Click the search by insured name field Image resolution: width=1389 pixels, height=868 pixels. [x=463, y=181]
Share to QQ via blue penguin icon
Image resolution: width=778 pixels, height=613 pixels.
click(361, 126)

...

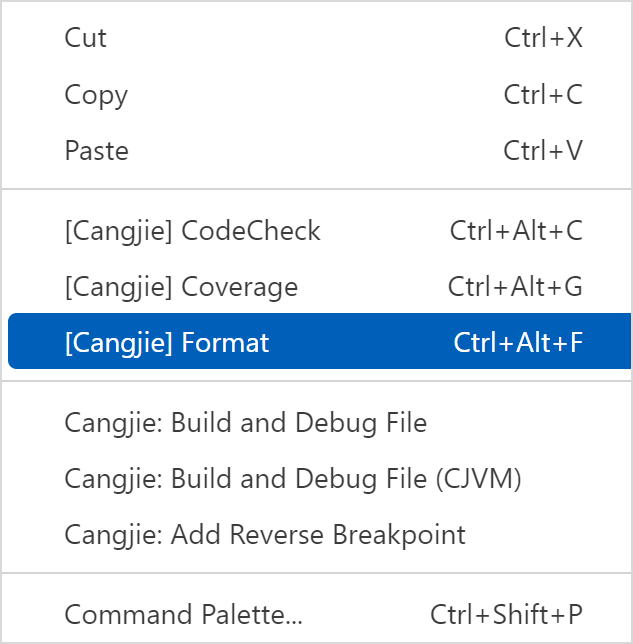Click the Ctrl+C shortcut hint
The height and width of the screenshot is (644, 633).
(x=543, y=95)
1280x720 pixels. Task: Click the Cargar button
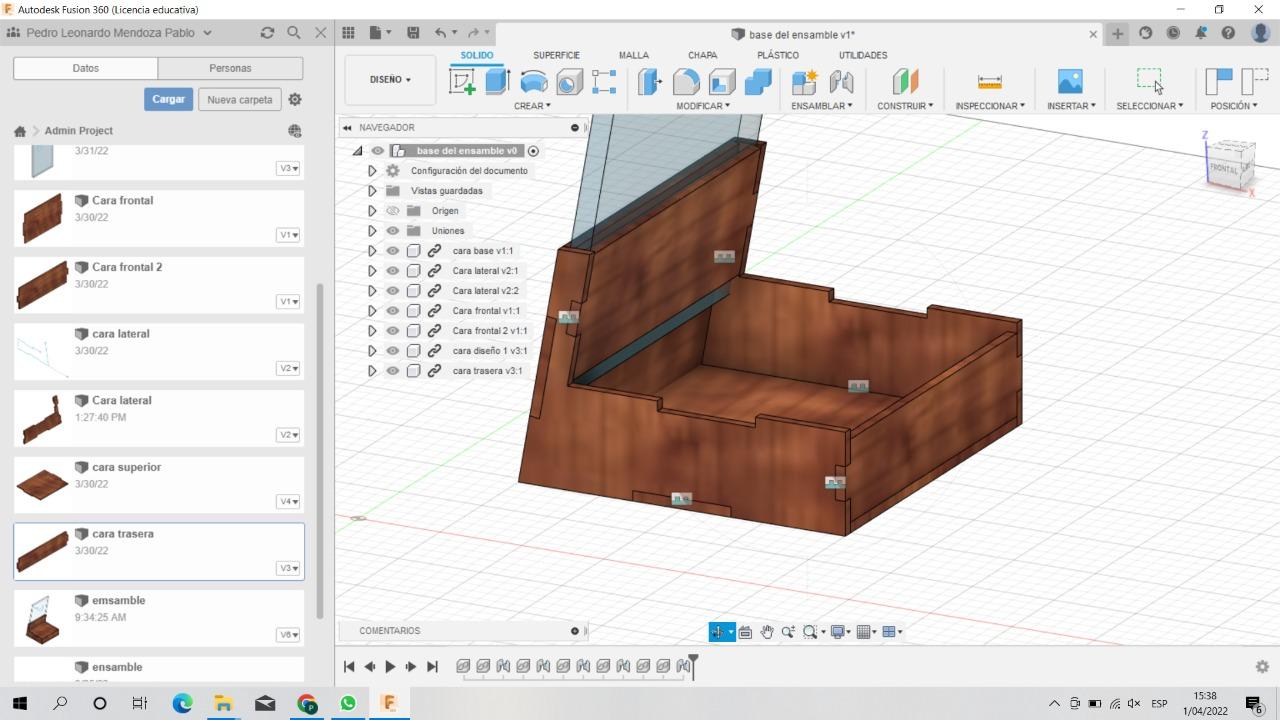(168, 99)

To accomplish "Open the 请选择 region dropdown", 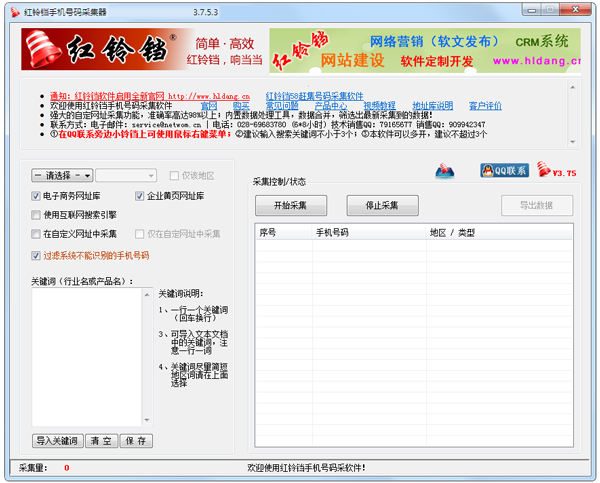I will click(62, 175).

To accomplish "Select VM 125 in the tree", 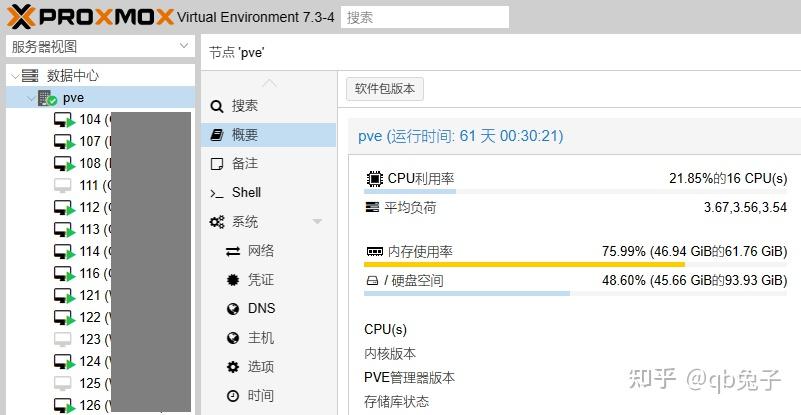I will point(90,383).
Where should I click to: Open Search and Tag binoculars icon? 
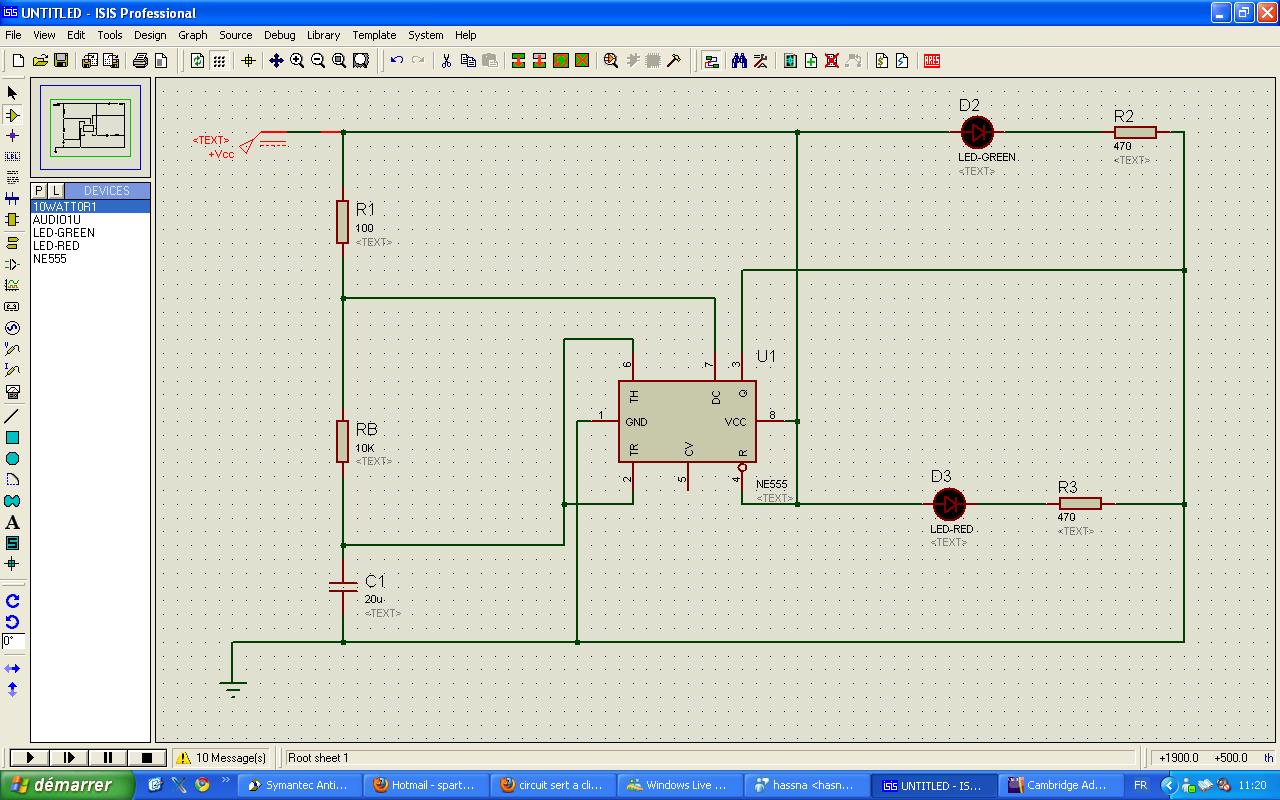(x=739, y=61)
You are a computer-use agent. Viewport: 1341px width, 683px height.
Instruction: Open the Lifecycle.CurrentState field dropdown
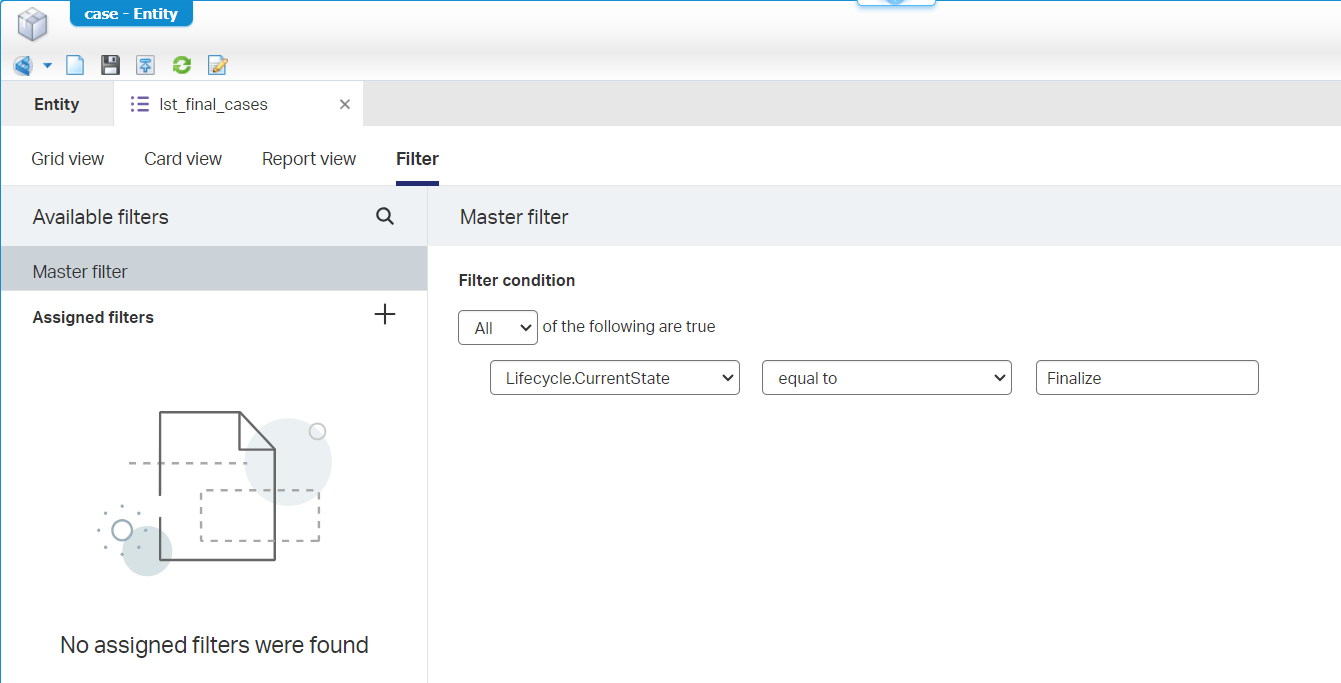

What is required: Scan the material for "field" and copy the lines that hold it.

Task output:
Click the search by insured name field Image resolution: width=1389 pixels, height=868 pixels. [x=463, y=181]
Instruction: Open the Lifecycle.CurrentState field dropdown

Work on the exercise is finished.